When customers of Dawson’s Liquor in Severna Park, Maryland, return spent kegs, there’s usually some beer left in the half-barrels of mainstream domestic brews. But the one-sixth barrels, or “sixtels,” of craft beer always come back bone dry. “With increased demand for craft beer, we’re selling more sixtels these days,” says Dawson’s beer manager Henry Stahl.

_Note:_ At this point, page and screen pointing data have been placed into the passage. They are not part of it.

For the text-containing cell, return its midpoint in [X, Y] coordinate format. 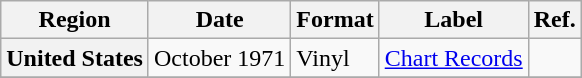
Chart Records [454, 58]
October 1971 [219, 58]
Date [219, 20]
United States [75, 58]
Region [75, 20]
Format [335, 20]
Label [454, 20]
Ref. [554, 20]
Vinyl [335, 58]
Return (X, Y) of the center of cell containing provided text 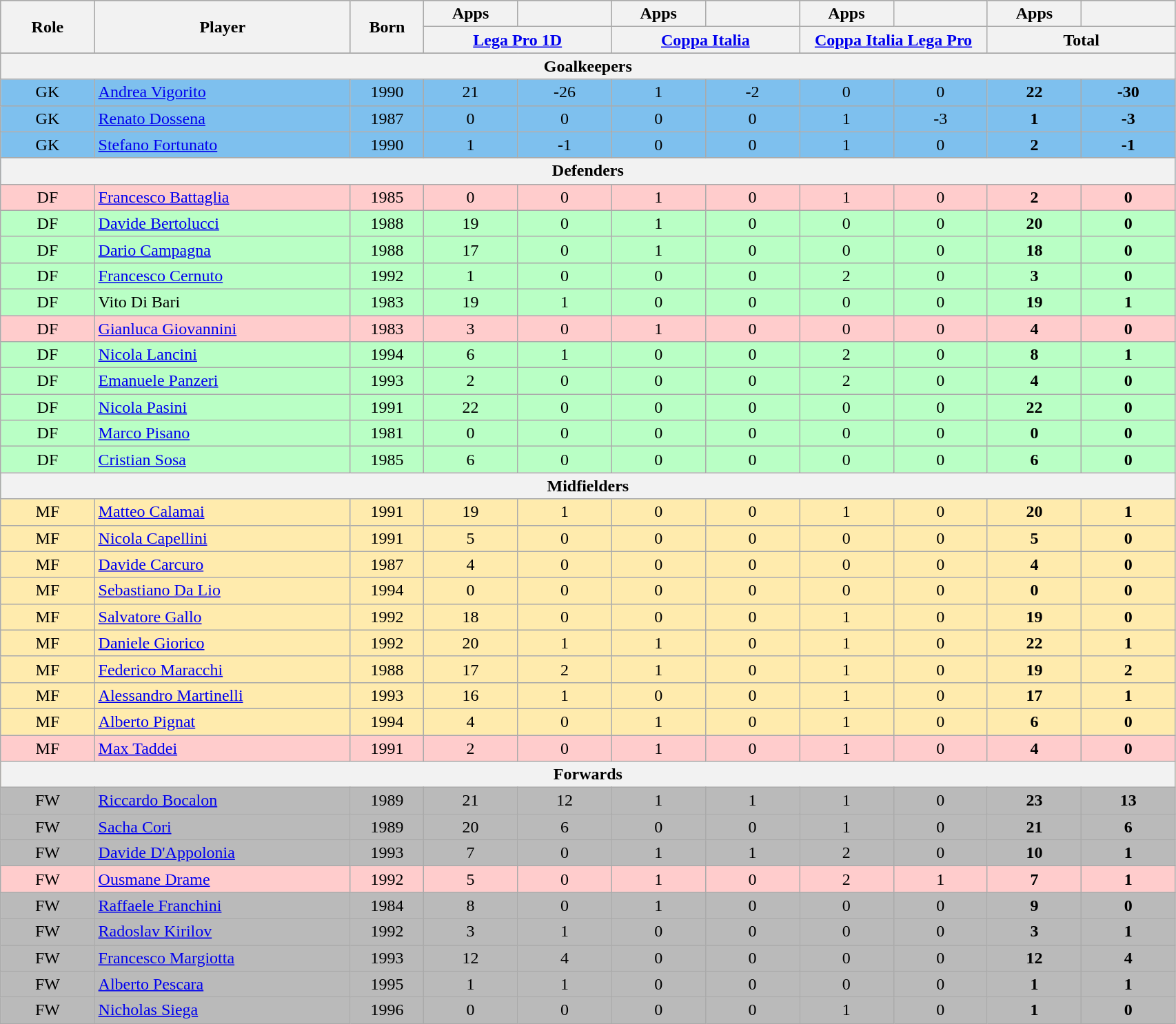
Riccardo Bocalon (222, 801)
Stefano Fortunato (222, 145)
Renato Dossena (222, 119)
Gianluca Giovannini (222, 329)
Nicholas Siega (222, 1011)
-26 (565, 92)
1984 (387, 906)
1995 (387, 984)
Andrea Vigorito (222, 92)
Nicola Lancini (222, 355)
Daniele Giorico (222, 643)
Marco Pisano (222, 434)
Alessandro Martinelli (222, 696)
Nicola Capellini (222, 538)
Sebastiano Da Lio (222, 591)
Radoslav Kirilov (222, 932)
Nicola Pasini (222, 407)
Cristian Sosa (222, 460)
Player (222, 27)
Matteo Calamai (222, 512)
Goalkeepers (588, 66)
16 (470, 696)
Emanuele Panzeri (222, 381)
Role (48, 27)
Total (1081, 40)
Davide Carcuro (222, 565)
Defenders (588, 171)
Midfielders (588, 486)
Federico Maracchi (222, 669)
Coppa Italia (706, 40)
Forwards (588, 775)
Francesco Cernuto (222, 276)
10 (1034, 853)
Sacha Cori (222, 827)
1996 (387, 1011)
Salvatore Gallo (222, 617)
Davide Bertolucci (222, 223)
Alberto Pignat (222, 722)
Born (387, 27)
Ousmane Drame (222, 880)
Vito Di Bari (222, 302)
Francesco Battaglia (222, 197)
Coppa Italia Lega Pro (893, 40)
13 (1128, 801)
Dario Campagna (222, 250)
Davide D'Appolonia (222, 853)
1981 (387, 434)
Raffaele Franchini (222, 906)
Max Taddei (222, 748)
-2 (752, 92)
-30 (1128, 92)
Lega Pro 1D (517, 40)
Alberto Pescara (222, 984)
23 (1034, 801)
9 (1034, 906)
Francesco Margiotta (222, 958)
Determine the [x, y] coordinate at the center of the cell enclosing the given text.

Dawson’s isn’t alone. Retail outlets around the country are discovering a new opportunity with sixtels, which are usually used in on-premise venues. Liquor Outlet Wine Cellars in Boonton, New Jersey, stocks as many as 100 different beers in sixtels, generally priced from $79.99 to $140 for containers that hold roughly five gallons. Prices can reach as high as $204.99 for a mini-keg of Brasserie Dupont Saison farmhouse ale from Belgium. “More customers are requesting them,” says beer supervisor Kevin Bodnar. “There appears to be increased awareness.” Sixtels have become so popular at Liquor Outlet that the store added a cooler room three years ago in order to stock the kegs. These days, the retailer sells around 25 to 30 sixtels a week, with top-sellers including Yards Brawler mild ale ($79.99) and Ballast Point Sculpin IPA ($105.99). To promote the offerings, Liquor Outlet advertises in regional beer newspapers, such as Ale Street News, and sends out weekly email blasts to some 4,500 customers.

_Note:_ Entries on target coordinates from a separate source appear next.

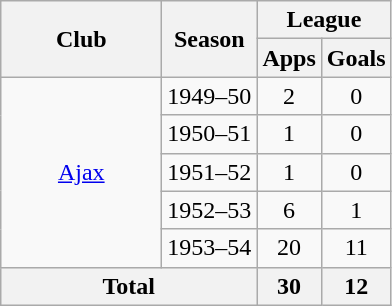
12 [356, 286]
1952–53 [210, 210]
30 [289, 286]
Goals [356, 58]
League [324, 20]
Club [82, 39]
1953–54 [210, 248]
Total [129, 286]
1949–50 [210, 96]
1951–52 [210, 172]
Apps [289, 58]
6 [289, 210]
Ajax [82, 172]
1950–51 [210, 134]
Season [210, 39]
2 [289, 96]
20 [289, 248]
11 [356, 248]
Search for the cell housing the specified text and yield its [X, Y] center coordinate. 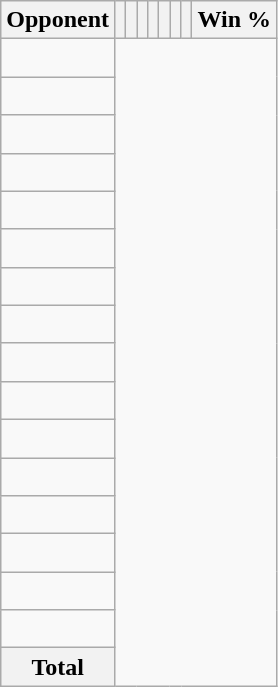
Total [58, 667]
Win % [234, 20]
Opponent [58, 20]
Find where the given text appears and provide that cell's center as [X, Y] coordinate. 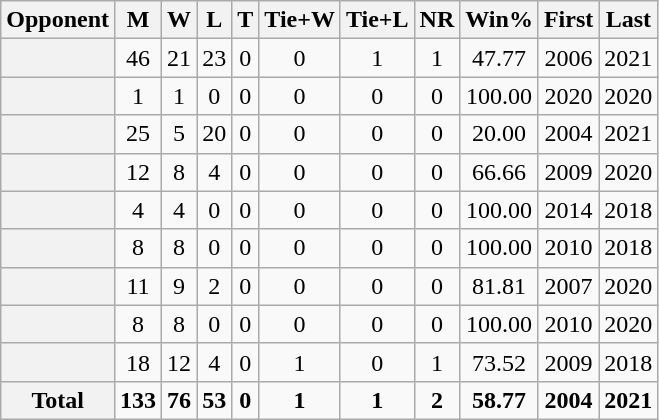
20 [214, 134]
53 [214, 400]
9 [180, 286]
73.52 [500, 362]
5 [180, 134]
M [138, 20]
NR [437, 20]
81.81 [500, 286]
Total [58, 400]
Last [628, 20]
58.77 [500, 400]
Tie+L [377, 20]
133 [138, 400]
20.00 [500, 134]
23 [214, 58]
25 [138, 134]
46 [138, 58]
Tie+W [300, 20]
Opponent [58, 20]
2014 [568, 210]
11 [138, 286]
W [180, 20]
76 [180, 400]
2007 [568, 286]
21 [180, 58]
First [568, 20]
L [214, 20]
2006 [568, 58]
47.77 [500, 58]
Win% [500, 20]
18 [138, 362]
T [246, 20]
66.66 [500, 172]
Return (X, Y) of the center of cell containing provided text 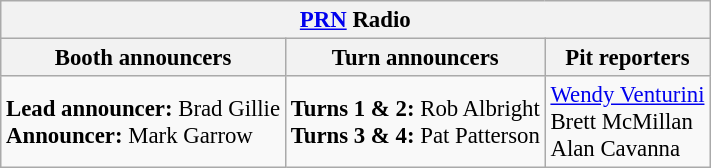
Pit reporters (628, 58)
Wendy VenturiniBrett McMillanAlan Cavanna (628, 122)
PRN Radio (356, 20)
Booth announcers (144, 58)
Turn announcers (415, 58)
Lead announcer: Brad GillieAnnouncer: Mark Garrow (144, 122)
Turns 1 & 2: Rob AlbrightTurns 3 & 4: Pat Patterson (415, 122)
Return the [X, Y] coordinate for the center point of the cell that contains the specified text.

At Dawson’s, a rack designed to hold 20 sixtels helps keep the barrels chilled and out of the way in the cooler. The store offers more than 60 year-round beers in sixtels, plus seasonal and limited releases, generally priced from $70 for Goose Island IPA to $200 for Dogfish Head 120 Minute IPA, plus a $30 deposit. “A lot of people will just roll over the deposit when they return the keg and pick up another one,” Stahl says. Dawson’s typically sells 10 to 20 sixtels a week.
“The sixtel’s size allows customers to enjoy draft beer without committing to a half-barrel,” notes Chris Cook, beer manager at Merchant’s Fine Wine in Dearborn, Michigan. The store offers between 60 and 70 different brews in the container size, priced from $43 for Killian’s Red ale to $230 for Brasserie Dupont Saison. “They allow consumers to change up their purchases more frequently,” Cook says.
Cook, Stahl and Bodnar say the growing popularity of kegerators for at-home draft beer consumption is helping to drive increased demand for sixtels. “Kegerators and sixtels allow consumers to enjoy draft beer without having to worry about driving,” Cook explains. In fact, some of his sixtel customers own kegerators that hold more than one sixtel at a time, resulting in multiple mini-keg purchases in a single visit.
The retailers describe most sixtel buyers as craft beer lovers. In addition to at-home consumption via kegerators, sixtels are typically purchased for small gatherings, such as tailgating and other special events. “Our sixtel customers are very knowledgeable,” Bodnar explains. “They know what they want—usually whatever is new or the latest seasonal beer.”
Sixtels do come with challenges. Draft beer goes bad faster than packaged beer, making product rotation critical. “If we still have a keg that’s 2 or 3 weeks old, we’ll ask the distributor to come pick it up,” says Stahl, pointing to a recommended 30-day freshness period for most sixtels. Bodnar adds that stocking the right mix of offerings is also tricky. “It can be challenging to get the variety that your customers want,” he explains. “It’s important to find the right balance.”
Retailers have no doubts that beer sixtels will continue to grow in popularity and their stores will reap the benefits. “Sixtels are convenient,” says Liquor Outlet’s Bodnar. “Beer lovers can stay home and have the same quality experience as at a bar.”